While this invention has been particularly shown and described with reference to a preferred embodiment, it will be understood by those skilled in the art that various changes in form and detail may be made therein without departing from the spirit and scope of the invention.

Claims

1. A multi-layer packaging film comprising: a) an outer layer comprising a biaxially oriented PLA film structure wherein said PLA film structure comprises: a first middle film layer further comprising an enhanced PLA film layer having one or more plasticizers bounded by a first unenhanced PLA film layer and a second unenhanced PLA film layer;b) an adhesive layer adjacent to said outer layer; andc) a product side layer comprising barrier properties.

2. The film of claim 1 wherein said plasticizer comprises polyethylene glycol.

3. The film of claim 1 wherein said first middle film layer further comprises calcium carbonate.

4. The film of claim 1 wherein said plasticizer comprises one or more plasticizers selected from polypropylene glycol, aliphatic polyester, and polyvinylethylether.

5. The film of claim 1 wherein said product side layer comprises a second middle film layer further comprising PLA and one or more plasticizers wherein said second middle film layer is bounded by a third unenhanced PLA film layer and a fourth unenhanced PLA film layer.

6. The film of claim 5 wherein said first or said second middle layer comprises between about 1% and about 5% of plasticizer by weight.

7. The film of claim 5 wherein said first or said second middle layer comprises calcium carbonate.

8. The film of claim 1 wherein said plasticizer comprises a molecular weight of at least about 1000 g/mol.

9. The film of claim 1 wherein said plasticizer comprises a molecular weight of less than about 1000 g/mol.

10. A multi-layer packaging film comprising: a) an outer layer comprising a biaxially oriented PLA film structure wherein said PLA film structure comprises: a first middle film layer further comprising a PLA film layer having calcium carbonate bounded by a first PLA film layer having no calcium carbonate and a second unenhanced PLA film layer having no calcium carbonate;b) an adhesive layer adjacent to said outer layer; andc) a product side layer comprising barrier properties.

11. The film of claim 10 wherein said product side layer comprises a second middle film layer further comprising calcium carbonate wherein said second middle film layer is bounded by a third unenhanced PLA film layer having no calcium carbonate and a fourth unenhanced PLA film layer having no calcium carbonate.

12. The film of claim 11 wherein said first or said second middle PLA film layer comprises between about 0.1% and about 50% of calcium carbonate by weight of said middle PLA layer.

13. The film of claim 11 wherein said first or said second middle PLA film layer comprises between about 10% and about 40% of calcium carbonate by weight of said middle PLA layer.

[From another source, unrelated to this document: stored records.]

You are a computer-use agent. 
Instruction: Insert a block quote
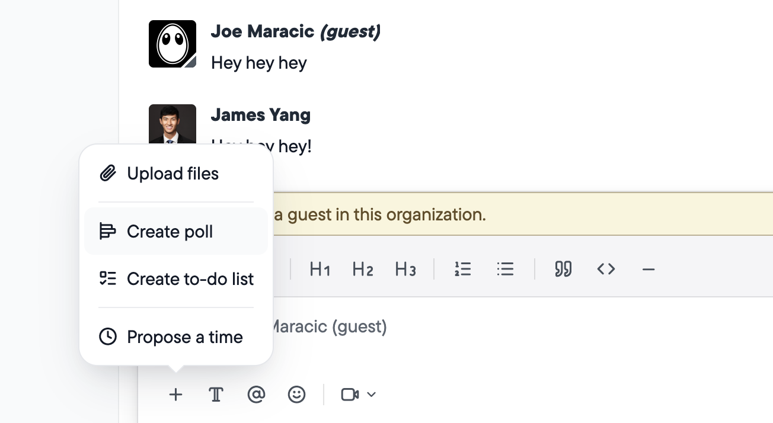tap(563, 270)
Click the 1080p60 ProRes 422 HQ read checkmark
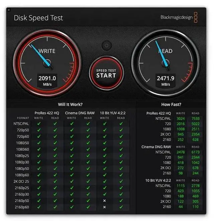214x221 pixels. (x=55, y=175)
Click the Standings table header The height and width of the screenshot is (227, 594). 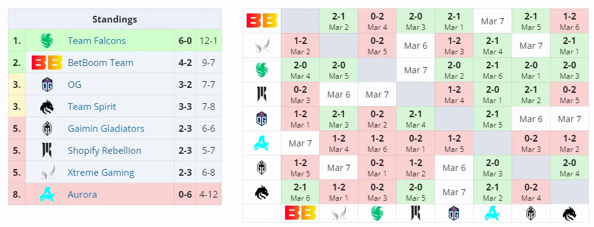point(115,19)
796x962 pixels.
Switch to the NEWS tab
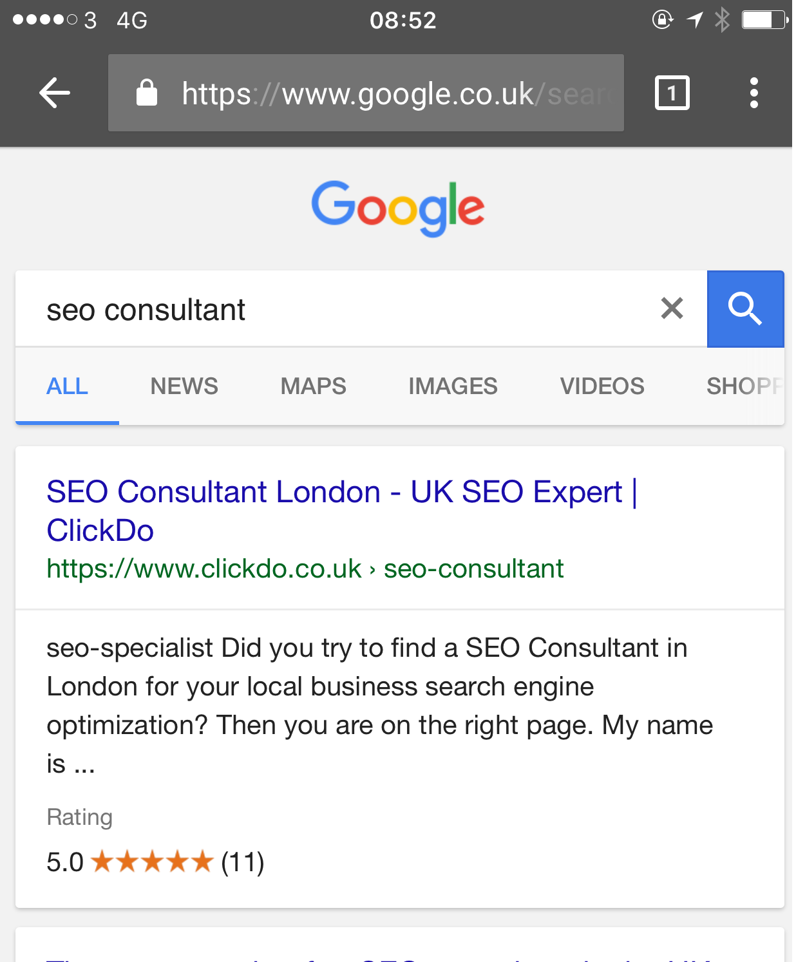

14. The film of claim 11 wherein said first or said second middle PLA film layer further comprises a plasticizer.

15. The film of claim 14 wherein said plasticizer in said first or said second middle PLA film layer further comprises a molecular weight of at least about 1,000 g/mol.

16. The film of claim 14 wherein said plasticizer in said first or said second middle PLA film layer further comprises a molecular weight of less than about 1,000 g/mol.

17. The film of claim 10 wherein said first middle PLA film layer further comprises a plasticizer.

18. The film of claim 17 wherein said plasticizer comprises a molecular weight of at least about 1,000 g/mol.

19. The film of claim 17 wherein said plasticizer comprises a molecular weight of less than about 1,000 g/mol.

20. The film of claim 10 wherein said first middle PLA film layer comprises between about 0.1% and about 50% of calcium carbonate by weight of said first middle PLA layer.

21. The film of claim 10 wherein said first middle PLA film layer comprises between about 10% and about 40% of calcium carbonate by weight of said first middle PLA layer.

22. The film of claim 10 wherein said first middle layer further comprises between about 1% and about 5% of plasticizer by weight.